• Task requirements:
• A. Copy the console-versus-PC discussion from "Nintendo however is" to "should easily run.".
• B. In the console-versus-PC discussion, what did Nintendo add while returning to its earlier advantages?
• C. Do these statements agree with the console-versus-PC discussion? Answer yes or no for each and quote the deciding words. (i) Xbox has not been relevant for a decade. (ii) Gaming laptops are described as a strong, living competitor to Nintendo. (iii) Problems running a game already played on the same PC are common.

• Extracted text:
=== Section Start ===

And while that might seem like not a big deal, it was a very huge one before computers become "multiple to a household" norm. The balance has skewed heavily towards PC in the last decade because everyone has one now anyway, while the consoles started emulating the worst traits of PC (accounts for everything, massive install times, constant software issues).
Cool, we're talking about the history and not comparisons right here right now. Why is that? Oh right, because that's all the consoles have, is a historical advantage, not a modern one.
I wouldn't say otherwise. Consoles recently are completely dead because they emulated all those worse traits of PCs to try and become more than they were (likely spurred by the popularity of the PS2/3 as DVD/BluRay players and how much they massively pushed their sales up).
Xbox hasn't been relevant in a decade and PS5 is so dead that new games are still releasing on the PS4.
Nintendo however is still capable of providing those same advantages and went back to such after the Wii/WiiU became more complicated, while also adding simple portability. Meaning you don't even need to unhook/rehook to hand it to your girlfriend or kid, you just hand them a small console. So they point still stands entirely there, especially as the most direct competitor in that way ("gaming laptops") are a dead meme.
The one superior aspect that won me over to the console faggot side is that when a game says "PS4" on it, it will run on a PS4. With a PC it's always a fucking gamble, even if you have the necessary specs. I do not have the patience after a long day of work to endlessly troubleshoot to get a game to start up that should easily run.
99.99% of the time this is not an issue with a game you've already played before on that PC. I can concede that initial install/bootup can be an issue, or even an update can cause issues. But this issue is largely a relic of years gone past. It does still happen, but it's far rarer than it used to be. And the idea that it's widespread? Nah, it simply isn't. I might as well point to the "Red Ring of Death" and suggest that consoles are prone to being bricked. It was a problem at one point, but these days it's rare.

=== Section End ===

• Excerpted data:
=== Section Start ===

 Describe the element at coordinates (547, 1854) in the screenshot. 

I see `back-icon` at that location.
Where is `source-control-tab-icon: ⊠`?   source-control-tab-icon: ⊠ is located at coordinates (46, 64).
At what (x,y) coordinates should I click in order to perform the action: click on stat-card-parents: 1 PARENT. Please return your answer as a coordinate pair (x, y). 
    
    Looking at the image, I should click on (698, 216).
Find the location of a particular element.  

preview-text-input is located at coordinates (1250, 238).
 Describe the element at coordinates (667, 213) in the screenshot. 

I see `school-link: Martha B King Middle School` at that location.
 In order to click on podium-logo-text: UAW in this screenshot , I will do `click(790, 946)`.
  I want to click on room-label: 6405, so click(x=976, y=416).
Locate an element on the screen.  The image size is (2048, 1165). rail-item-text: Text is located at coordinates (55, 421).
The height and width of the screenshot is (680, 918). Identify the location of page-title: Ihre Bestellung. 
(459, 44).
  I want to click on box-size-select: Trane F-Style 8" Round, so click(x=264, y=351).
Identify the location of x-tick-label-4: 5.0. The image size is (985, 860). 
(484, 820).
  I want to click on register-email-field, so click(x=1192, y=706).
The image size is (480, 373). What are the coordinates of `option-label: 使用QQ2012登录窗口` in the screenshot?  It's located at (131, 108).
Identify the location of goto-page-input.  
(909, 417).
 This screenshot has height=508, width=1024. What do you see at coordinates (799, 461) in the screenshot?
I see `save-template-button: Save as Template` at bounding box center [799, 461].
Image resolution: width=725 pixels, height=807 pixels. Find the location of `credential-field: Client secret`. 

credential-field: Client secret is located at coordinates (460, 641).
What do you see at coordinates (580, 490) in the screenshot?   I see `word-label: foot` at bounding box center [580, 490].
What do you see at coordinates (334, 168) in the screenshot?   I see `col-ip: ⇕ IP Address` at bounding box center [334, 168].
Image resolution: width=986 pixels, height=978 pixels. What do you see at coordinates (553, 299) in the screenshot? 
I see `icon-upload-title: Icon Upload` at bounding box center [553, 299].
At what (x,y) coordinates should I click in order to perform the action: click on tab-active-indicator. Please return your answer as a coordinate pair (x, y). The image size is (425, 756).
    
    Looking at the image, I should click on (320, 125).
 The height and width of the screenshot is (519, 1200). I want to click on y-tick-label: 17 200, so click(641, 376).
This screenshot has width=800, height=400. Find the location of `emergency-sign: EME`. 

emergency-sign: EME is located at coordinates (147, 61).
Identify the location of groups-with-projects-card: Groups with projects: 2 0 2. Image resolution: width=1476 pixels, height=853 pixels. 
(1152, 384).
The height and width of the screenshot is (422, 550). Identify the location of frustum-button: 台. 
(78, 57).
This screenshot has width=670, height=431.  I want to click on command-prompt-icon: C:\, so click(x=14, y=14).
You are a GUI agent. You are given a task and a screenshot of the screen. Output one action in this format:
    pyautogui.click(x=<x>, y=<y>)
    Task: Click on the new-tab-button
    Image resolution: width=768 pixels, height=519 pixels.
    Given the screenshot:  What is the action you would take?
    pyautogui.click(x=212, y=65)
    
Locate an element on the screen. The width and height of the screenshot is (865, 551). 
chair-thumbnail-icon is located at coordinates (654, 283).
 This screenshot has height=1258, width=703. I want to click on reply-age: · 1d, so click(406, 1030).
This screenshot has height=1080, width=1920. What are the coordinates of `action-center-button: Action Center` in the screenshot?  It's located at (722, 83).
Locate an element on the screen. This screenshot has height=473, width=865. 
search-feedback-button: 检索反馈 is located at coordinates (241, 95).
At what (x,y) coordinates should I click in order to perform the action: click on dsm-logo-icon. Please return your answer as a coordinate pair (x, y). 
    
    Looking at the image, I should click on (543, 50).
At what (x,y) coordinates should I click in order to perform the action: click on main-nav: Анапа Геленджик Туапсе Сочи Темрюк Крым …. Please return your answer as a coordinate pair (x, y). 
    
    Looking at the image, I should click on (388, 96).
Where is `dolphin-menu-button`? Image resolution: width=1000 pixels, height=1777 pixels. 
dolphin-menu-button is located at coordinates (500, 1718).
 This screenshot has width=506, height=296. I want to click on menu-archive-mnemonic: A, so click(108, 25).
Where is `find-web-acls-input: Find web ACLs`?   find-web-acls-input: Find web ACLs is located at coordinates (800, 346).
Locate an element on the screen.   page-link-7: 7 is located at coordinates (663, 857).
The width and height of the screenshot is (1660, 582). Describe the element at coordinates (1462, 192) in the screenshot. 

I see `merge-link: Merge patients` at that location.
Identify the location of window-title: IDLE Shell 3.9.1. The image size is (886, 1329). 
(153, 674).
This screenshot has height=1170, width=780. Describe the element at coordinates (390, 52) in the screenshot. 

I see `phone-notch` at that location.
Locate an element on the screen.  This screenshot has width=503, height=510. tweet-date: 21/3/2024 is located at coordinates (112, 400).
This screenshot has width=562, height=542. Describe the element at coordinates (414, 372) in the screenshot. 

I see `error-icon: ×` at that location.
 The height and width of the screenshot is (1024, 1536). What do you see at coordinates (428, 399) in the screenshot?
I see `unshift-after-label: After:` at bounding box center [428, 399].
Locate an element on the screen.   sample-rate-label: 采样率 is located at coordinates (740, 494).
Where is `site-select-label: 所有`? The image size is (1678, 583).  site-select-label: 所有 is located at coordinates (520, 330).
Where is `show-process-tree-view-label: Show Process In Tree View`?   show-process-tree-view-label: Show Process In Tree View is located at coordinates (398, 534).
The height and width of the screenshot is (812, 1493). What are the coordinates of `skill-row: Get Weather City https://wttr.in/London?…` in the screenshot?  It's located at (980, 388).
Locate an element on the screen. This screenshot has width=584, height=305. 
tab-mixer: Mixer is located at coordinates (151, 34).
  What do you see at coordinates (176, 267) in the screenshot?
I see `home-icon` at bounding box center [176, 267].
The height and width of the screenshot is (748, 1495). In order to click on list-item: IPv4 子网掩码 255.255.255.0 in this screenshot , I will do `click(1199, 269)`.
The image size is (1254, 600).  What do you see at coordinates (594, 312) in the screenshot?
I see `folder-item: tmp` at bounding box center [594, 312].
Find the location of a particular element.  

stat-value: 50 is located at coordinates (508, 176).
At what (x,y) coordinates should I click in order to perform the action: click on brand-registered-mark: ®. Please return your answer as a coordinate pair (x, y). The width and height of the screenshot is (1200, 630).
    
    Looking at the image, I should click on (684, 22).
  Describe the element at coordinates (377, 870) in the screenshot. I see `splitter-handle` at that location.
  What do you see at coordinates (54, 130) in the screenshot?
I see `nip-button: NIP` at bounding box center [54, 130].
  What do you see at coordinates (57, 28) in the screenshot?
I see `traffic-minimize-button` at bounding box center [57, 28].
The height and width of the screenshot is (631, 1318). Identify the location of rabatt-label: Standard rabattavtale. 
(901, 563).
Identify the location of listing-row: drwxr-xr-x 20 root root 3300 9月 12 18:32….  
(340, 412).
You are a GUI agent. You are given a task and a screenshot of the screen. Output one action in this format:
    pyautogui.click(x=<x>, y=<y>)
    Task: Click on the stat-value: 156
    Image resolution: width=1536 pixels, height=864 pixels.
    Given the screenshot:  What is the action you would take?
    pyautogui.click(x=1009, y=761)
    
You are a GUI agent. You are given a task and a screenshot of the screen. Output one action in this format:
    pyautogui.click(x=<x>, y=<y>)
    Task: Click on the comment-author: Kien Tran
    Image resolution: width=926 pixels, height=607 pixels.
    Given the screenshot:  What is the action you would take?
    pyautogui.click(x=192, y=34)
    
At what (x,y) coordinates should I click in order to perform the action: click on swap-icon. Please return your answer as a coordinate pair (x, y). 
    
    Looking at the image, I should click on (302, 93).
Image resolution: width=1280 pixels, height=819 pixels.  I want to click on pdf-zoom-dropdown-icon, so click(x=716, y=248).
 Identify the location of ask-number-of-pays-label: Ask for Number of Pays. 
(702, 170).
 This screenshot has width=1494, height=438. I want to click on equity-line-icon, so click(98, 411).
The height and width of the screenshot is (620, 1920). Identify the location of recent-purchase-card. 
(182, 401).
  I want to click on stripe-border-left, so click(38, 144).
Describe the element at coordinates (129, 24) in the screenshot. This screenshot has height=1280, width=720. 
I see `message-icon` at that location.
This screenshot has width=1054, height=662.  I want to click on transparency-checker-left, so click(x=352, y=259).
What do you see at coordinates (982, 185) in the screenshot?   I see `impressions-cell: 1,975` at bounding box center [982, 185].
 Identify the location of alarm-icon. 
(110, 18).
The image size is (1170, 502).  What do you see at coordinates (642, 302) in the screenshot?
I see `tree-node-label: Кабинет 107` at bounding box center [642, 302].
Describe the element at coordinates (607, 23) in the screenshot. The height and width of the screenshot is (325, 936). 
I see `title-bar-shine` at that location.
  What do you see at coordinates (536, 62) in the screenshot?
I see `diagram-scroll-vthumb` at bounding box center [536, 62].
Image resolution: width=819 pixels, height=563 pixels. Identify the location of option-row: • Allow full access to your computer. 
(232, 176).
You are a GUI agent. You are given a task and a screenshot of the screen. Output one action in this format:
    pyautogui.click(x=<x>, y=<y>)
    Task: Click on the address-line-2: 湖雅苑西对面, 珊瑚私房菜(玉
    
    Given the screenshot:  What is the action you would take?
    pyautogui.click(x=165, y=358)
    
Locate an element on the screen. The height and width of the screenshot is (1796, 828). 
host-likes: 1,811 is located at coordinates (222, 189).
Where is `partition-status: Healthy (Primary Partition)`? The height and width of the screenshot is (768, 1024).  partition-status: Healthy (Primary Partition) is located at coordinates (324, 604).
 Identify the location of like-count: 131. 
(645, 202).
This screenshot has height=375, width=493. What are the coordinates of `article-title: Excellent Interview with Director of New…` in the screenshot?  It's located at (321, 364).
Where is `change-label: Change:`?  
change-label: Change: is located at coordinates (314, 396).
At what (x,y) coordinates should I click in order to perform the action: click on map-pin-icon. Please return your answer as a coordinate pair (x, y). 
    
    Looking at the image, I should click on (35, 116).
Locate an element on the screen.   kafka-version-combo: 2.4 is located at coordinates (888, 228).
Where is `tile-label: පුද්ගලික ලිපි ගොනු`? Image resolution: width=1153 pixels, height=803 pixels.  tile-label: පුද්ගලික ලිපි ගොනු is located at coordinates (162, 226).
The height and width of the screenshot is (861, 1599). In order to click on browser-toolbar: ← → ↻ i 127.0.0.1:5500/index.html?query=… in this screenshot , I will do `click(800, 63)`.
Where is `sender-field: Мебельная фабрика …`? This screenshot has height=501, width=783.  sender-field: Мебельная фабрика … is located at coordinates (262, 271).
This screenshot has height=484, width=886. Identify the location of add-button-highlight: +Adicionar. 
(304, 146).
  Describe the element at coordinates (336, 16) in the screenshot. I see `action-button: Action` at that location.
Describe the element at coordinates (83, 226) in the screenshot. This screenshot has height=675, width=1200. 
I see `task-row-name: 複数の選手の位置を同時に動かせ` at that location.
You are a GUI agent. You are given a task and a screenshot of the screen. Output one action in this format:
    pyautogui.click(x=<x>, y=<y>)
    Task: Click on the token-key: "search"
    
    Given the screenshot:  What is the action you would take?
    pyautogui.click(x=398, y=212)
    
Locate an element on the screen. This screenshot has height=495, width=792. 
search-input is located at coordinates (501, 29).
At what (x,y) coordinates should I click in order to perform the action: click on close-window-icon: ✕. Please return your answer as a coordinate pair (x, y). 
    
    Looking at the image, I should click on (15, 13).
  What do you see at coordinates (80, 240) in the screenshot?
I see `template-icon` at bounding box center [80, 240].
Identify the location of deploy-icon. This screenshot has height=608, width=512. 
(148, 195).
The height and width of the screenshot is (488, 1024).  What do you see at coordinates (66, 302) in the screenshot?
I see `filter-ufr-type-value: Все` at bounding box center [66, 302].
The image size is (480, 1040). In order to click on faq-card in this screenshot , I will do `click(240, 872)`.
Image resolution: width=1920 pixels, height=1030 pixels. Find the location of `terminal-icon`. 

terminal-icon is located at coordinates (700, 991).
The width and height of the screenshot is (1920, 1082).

=== Section End ===

• Expected results:
• A.
Nintendo however is still capable of providing those same advantages and went back to such after the Wii/WiiU became more complicated, while also adding simple portability. Meaning you don't even need to unhook/rehook to hand it to your girlfriend or kid, you just hand them a small console. So they point still stands entirely there, especially as the most direct competitor in that way ("gaming laptops") are a dead meme.
The one superior aspect that won me over to the console faggot side is that when a game says "PS4" on it, it will run on a PS4. With a PC it's always a fucking gamble, even if you have the necessary specs. I do not have the patience after a long day of work to endlessly troubleshoot to get a game to start up that should easily run.

• B. Simple portability.

• C.
(i) Yes: "Xbox hasn't been relevant in a decade"
(ii) No: "gaming laptops") are a dead meme"
(iii) No: "99.99% of the time this is not an issue with a game you've already played before on that PC."